> [Assignment] State how many lines in the following entries contain the word "Design". No other output.
[[ Information shown open ]]
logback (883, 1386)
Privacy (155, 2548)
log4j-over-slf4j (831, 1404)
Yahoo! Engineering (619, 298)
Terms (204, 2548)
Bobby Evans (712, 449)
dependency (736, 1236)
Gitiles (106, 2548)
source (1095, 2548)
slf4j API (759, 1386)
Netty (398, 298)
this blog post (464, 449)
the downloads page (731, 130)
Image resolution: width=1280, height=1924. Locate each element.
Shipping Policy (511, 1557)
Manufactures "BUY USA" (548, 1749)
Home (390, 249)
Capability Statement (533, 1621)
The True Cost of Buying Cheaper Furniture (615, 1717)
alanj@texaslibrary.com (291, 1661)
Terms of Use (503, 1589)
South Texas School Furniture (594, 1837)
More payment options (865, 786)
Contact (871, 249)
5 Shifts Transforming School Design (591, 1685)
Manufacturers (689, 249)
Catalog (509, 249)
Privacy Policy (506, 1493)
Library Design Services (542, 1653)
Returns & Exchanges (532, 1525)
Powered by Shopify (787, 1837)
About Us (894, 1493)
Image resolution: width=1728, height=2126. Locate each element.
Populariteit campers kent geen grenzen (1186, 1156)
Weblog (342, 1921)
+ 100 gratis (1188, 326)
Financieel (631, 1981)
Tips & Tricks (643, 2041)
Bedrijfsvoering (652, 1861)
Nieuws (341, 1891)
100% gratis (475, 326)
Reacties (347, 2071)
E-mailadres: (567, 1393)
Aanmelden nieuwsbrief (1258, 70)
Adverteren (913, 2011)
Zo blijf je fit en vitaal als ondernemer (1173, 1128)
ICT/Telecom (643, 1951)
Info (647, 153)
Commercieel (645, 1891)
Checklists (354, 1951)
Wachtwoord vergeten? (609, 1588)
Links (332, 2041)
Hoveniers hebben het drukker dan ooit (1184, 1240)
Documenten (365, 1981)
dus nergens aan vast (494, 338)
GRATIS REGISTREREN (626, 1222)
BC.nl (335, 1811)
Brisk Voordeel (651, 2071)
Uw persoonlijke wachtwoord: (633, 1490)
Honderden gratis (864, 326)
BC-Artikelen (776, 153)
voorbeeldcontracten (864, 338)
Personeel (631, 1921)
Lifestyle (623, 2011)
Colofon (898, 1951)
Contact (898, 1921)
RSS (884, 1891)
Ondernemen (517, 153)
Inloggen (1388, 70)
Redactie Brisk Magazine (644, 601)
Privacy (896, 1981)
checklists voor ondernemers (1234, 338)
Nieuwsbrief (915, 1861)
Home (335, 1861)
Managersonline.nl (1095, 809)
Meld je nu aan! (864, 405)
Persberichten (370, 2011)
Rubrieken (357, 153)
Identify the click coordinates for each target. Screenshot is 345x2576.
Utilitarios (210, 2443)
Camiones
[[ Information shown closed ]]
> [Response] 2